You hear of incidents on the grapevine - a boy attacked at a respectable junior disco who spent 10 days in hospital - or simply from reading the newspapers. Most of us have heard of tragic cases where what might have started out as a mild fracas escalates rapidly - and a boy is killed. And it's not just parents who are worried. Although they sometimes won't admit it, many teenage boys are scared too. The terrible incident in Dublin last summer, in which a 15-year-old boy sitting on the front wall of his house chatting to friends in the early evening was stabbed to death with a screwdriver, "had significant ripples" in terms of its effect on boys' thinking, says senior child psychologist Andrew Conway.
He is in no doubt that our teenage boys are vulnerable to random violence as never before. "It's a phenomenon affecting 14- to 17-year-old boys, in particular. It used to be that teenage gangs fought on their own patch and would attack other gangs in their area. The difference now is that they'll fight in any area, and more at random."
It is a universal truth, he points out, that there is rivalry between teenage boys, in which gangs of boys reinforce their group identity by clashing with other boys. Belonging to a group is critically important for adolescent girls as well as boys "but boys are more aggressive and physical". Up to a point, the rivalry is even healthy.
How that rivalry is expressed will vary according to geography or social class: in a middle-class area, it might be fairly non-physical slagging between rival school football teams; or it might be the intense rivaly between parishes in the country, expressed through GAA teams; or it might be urban teenage gangs, fighting over territory.
The difference now, Conway reckons, is that innocent bystanders are getting caught up in the crossfire, and the factor X - you won't be surprised to hear - is drink and drugs.
"It disinhibits young people, and also makes them more likely to misinterpret cues. Kids abusing mood-altering substances are more likely to attack at random."
Sometimes boys are attacked by other boys who steal their designer gear, or their money. Or they can be attacked for no reason at all. Fights generally start, says Conway, with the classic: "What are you looking at?" All it takes is for one group of six boys to thus confront, say, three boys heading for the bus home for a fight to break out. What to do? The answer in Dublin seems to be the step already taken by many parents of younger teenage boys - don't allow them into the city centre by themselves, especially on weekend nights. Dublin's city centre isn't, of course, the only dangerous place in Ireland for teen boys, but parents will have a better feel for which parts of their own neighbourhood are safe.
Against her better judgement, one recent weekend Emer allowed her 15-year-old to go into town with a friend to a movie.
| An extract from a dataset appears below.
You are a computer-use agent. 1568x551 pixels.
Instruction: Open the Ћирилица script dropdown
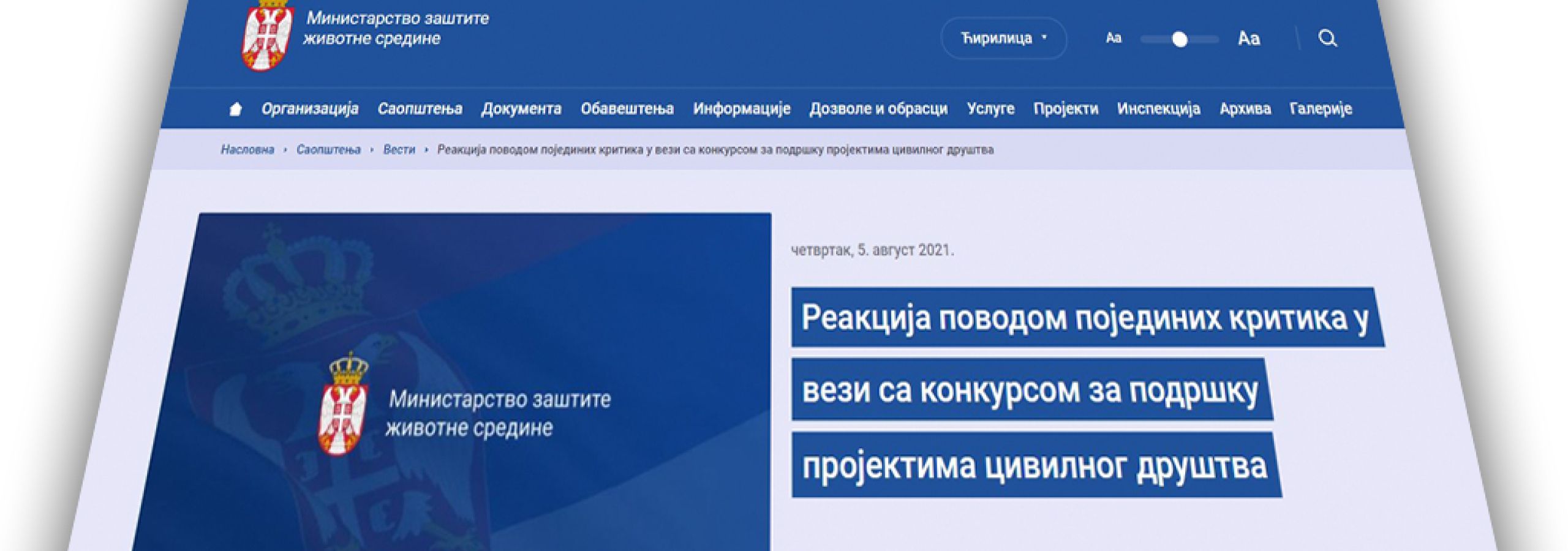(x=1003, y=39)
Instead, he went to a city-centre pub, where he was served five pints "and came home footless".
Luckily, he got home safely - but she is acutely aware of the trouble he could have got into, for boys' fights, like those among adults, often break out when everyone has had too much to drink. Conway wholeheartedly agrees that this is a risky situation, and is emphatic that parents should try to stop their children drinking until they're 18 - except perhaps the Christmas drink with the family.
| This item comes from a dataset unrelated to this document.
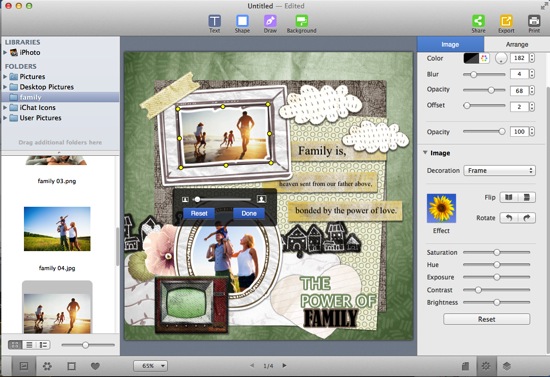Click the Export icon
Screen dimensions: 550x377
tap(506, 24)

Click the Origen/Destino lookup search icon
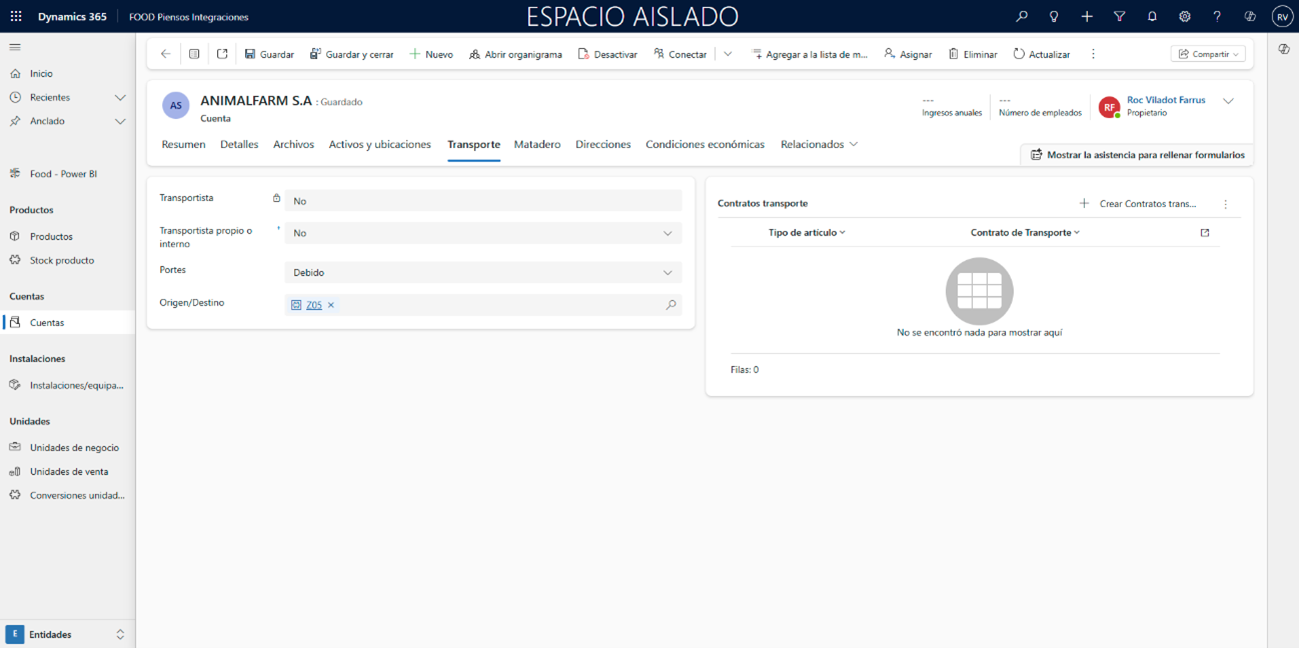[671, 305]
Parents should not worry about being over-protective of their sons, he says; in fact, they should take their cue from the way they have traditionally protected their teenage daughters.
"They should treat their sons the same way, dropping them at a specific place, collecting them, finding out where they're going, and with whom, and getting telephone numbers. Okay, we can't become a `no go' society - but boys need adult supervision."
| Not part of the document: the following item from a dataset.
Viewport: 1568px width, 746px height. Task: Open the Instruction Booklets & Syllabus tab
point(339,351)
Boys need to learn something too about how to handle tricky situations, he adds - because even if they're scared, many will feel they have to act tough and stand up for themselves, another factor that makes them more vulnerable than girls.
"Parents could teach them ways of sensibly managing bad situations. Like walking away, for example."
What parents probably don't have to tell boys is what Conway emphasises: the potential for serious damage, if a boy gets caught up in a street fight, is quite high.